§ **Text extract**:
########################################

Unlike a typical anticyclone, dunkelflauten are associated not with clear skies, but with very dense cloud cover (0.7–0.9), consisting of stratus, stratocumulus, and fog. As of 2022 there is no agreed quantitative definition of dunkelflaute. Li et al. define it as wind and solar both below 20% of capacity during a particular 60-minute period. High albedo of low-level stratocumulus clouds in particular – sometimes the cloud base height is just 400 meters – can reduce solar irradiation by half.

In the north of Europe, dunkelflauten originate from a static high-pressure system that causes an extremely weak wind combined with overcast weather with stratus or stratocumulus clouds. There are 2–10 dunkelflaute events per year. Most of these events occur from October to February; typically 50 to 150 hours per year, a single event usually lasts up to 24 hours.

########################################

§ **What you will do**:
1. According to the text on dunkelflaute, how many dunkelflaute events occur per year?
2. Extend the text on dunkelflaute, picking up after its final sentence.
This listing comes from a separate source unrelated to the text on dunkelflaute.

Records from a data source:
########################################

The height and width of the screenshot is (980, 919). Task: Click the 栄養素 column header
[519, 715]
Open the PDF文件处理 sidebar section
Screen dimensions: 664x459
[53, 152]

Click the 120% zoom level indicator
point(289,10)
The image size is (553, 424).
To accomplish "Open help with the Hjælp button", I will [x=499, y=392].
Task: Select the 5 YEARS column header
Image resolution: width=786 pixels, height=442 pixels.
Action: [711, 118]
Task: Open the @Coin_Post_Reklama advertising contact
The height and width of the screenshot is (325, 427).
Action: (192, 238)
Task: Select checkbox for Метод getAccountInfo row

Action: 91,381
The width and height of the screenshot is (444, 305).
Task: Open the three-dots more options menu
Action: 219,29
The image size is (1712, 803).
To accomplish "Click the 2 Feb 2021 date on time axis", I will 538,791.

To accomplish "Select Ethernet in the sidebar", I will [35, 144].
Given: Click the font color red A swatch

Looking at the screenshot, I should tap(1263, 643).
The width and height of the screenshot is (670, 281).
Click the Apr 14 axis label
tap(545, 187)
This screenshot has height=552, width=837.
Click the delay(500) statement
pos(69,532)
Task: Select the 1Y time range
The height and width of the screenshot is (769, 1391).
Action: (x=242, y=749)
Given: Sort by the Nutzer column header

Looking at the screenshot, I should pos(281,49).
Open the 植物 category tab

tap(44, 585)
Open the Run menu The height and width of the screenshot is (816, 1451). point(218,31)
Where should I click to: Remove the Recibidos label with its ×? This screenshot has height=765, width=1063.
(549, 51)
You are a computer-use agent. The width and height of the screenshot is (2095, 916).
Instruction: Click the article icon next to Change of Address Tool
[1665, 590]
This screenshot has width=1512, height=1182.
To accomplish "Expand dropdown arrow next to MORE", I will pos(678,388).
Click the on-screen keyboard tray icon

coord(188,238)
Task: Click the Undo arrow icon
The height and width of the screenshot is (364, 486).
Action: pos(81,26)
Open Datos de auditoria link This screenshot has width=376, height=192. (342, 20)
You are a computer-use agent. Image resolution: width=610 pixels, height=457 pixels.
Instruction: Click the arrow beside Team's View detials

########################################

§ **Answers**:
1. There are 2–10 dunkelflaute events per year.

2.
In Japan, on the other hand, dunkelflauten are seen in summer and winter. The former is caused by stationary fronts in early summer and autumn rainy seasons (called Baiu and Akisame, respectively), while the latter is caused by arrivals of south-coast cyclones.

== Renewable energy effects ==
These periods are a big issue in energy infrastructure if a significant amount of electricity is generated by variable renewable energy (VRE) sources, mainly solar and wind power. Dunkelflauten can occur simultaneously over a very large region, but are less correlated between geographically distant regions, so multi-national power grid schemes can be helpful. Events that last more than two days over most of Europe happen about once every five years. To ensure power during such periods flexible energy sources may be used, energy may be imported, and demand may be adjusted.

For alternative energy sources, countries use fossil fuels (coal, oil and natural gas), hydroelectricity or nuclear power and, less often, energy storage to prevent power outages. Long-term solutions include designing electricity markets to incentivise clean power which is available when needed. A group of countries is following on from Mission Innovation to work together to solve the problem in a clean, low-carbon way by 2030, including looking into carbon capture and storage and the hydrogen economy as possible parts of the solution.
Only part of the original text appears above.